The Robertson/Reitsma Team In Profile

When you say “food” at Mount Washington Alpine Resort, the first thought that might come to mind is “Robb Robertson”.

He’s the Catering and Entertainment Co-ordinator, and responsible in part for some of the gourmet miracles served at the Resort’s two Lodges.

Your second thought might be “Colleen Reitsma”. She’s the Assistant Food and Beverage Manager and works hand-in-hand with Manager Tim Defert.

Together, Robertson and Reitsma make a formidable team. They have both risen through the ranks at Mount Washington: Robertson started out as a bartender and server in Fat Teddy’s Bar and Grill in the summer of 1998, becoming one of the bar’s supervisors later that winter.

Reitsma had been working in the food and beverage industry for a company in Victoria for 13 years when she decided to try out Mount Washington.

“I kind of wanted to step back from food and beverage and assess my life,” she says. She accepted a job as a server, and agreed to spend a year at the Resort, even living on the mountain. “Once I got here I realized it wasn’t food and beverage I was burned out from, it was the company I was working for (in Victoria),” she says. “I loved it.”

Reitsma, like Robertson, has worked her way through a variety of jobs at the Resort. Now, she trains the food and beverage crew that works in 13 different outlets at Mount Washington, and keeps her eyes on new trends. She’s particularly proud of the fact that the Food and Beverage Department has a 95-per-cent return rate with employees.

Robertson has spent the past two years growing the catering side of the business. “He’s done a lot of groundbreaking work by getting some of the Government conferences,” Reitsma says of her workmate. “You only have to do one right for the word to spread.”

Robertson seeks out and responds to inquiries about private functions like weddings, retreats, conferences and corporate events at Mount Washington. He assists the organizer and catering staff from the planning stages through the event setup right to execution.

“I think the most challenging part is recognizing the special needs of individual clients, and relaying those needs to all parties involved – with enough detail to ensure a successful event every time,” Robertson says.

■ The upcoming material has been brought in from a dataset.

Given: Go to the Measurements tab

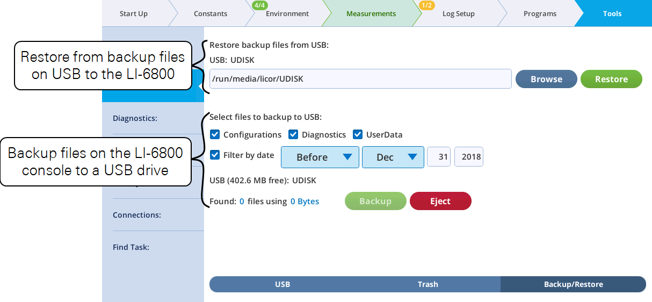Looking at the screenshot, I should point(371,13).
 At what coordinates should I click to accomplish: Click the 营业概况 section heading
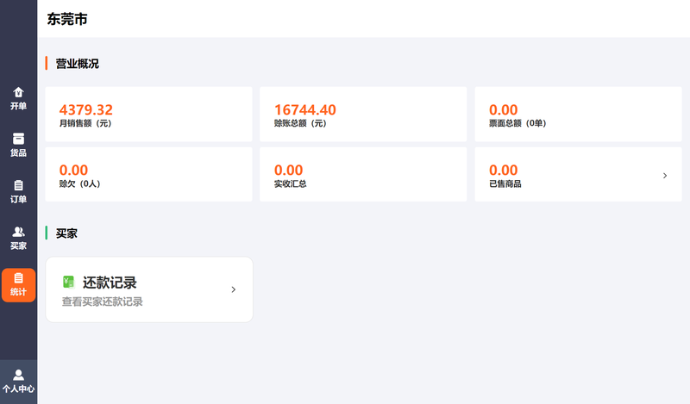pyautogui.click(x=77, y=64)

For all the challenges that are inherent in the food and beverage industry, however, the benefits are many. “There is no single favourite part of my job, but highlights would include the smile on a bride’s face following her ‘perfect day’, and babysitting rock stars can be fun and unique as well,” says Robertson.

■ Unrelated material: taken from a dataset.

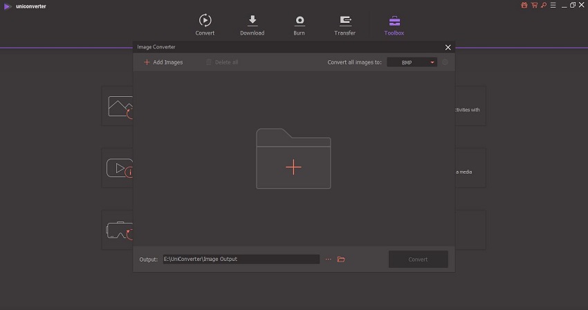Click the large folder plus icon
Screen dimensions: 588x310
[x=293, y=158]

For Reitsma, the people she meets in the course of her day are the big draw. “It’s the people that I work with and people I get to meet client-wise,” she says. “Mount Washington really is a family unit. We work hard, we play hard; everybody gets along.”

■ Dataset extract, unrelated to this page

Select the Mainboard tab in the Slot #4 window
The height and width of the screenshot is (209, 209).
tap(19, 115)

At the end of the day, when the kitchen utensils are cleaned and put away, Robertson and Reitsma carpool home, where they also make a good team – as husband and wife. They’ve been married for 10 years, but don’t make a big deal of the fact when they are at work. “Very little of our day is spent working together,” says Reitsma.

The duo makes sure to leave work behind when they leave the Resort, although the topic inevitably finds a way to sneak into their private life, Robertson says. “I think we have a really good balance.”

Robertson and Reitsma have different ways of winding down. Reitsma rock climbs, while Robertson is a model railroader. “I play just as hard as I work,” says Reitsma. “I’m an avid rock climber.” She likes to play baseball with friends in the summer and snowboard in the winter. She also does a fair amount of hiking. “In my really down, down time I love gardening. I find it soothing,” she says.

Robertson in his spare time likes to build communities for his model railroad. “Much like my job, it encompasses a variety of creative skills and challenges, including but not limited to carpentry, electronics, scenery art, prototype research and the opportunity to wear a funny hat,” he says.

“It’s a lifelong undertaking for me, providing an opportunity to create ‘my own miniature world’ where everything is exactly as I want it to be, which isn’t always possible in the real world.

“As my miniature world expands, I hone my skills at ‘negotiating for’ future mini-real estate, much to the chagrin of family members.”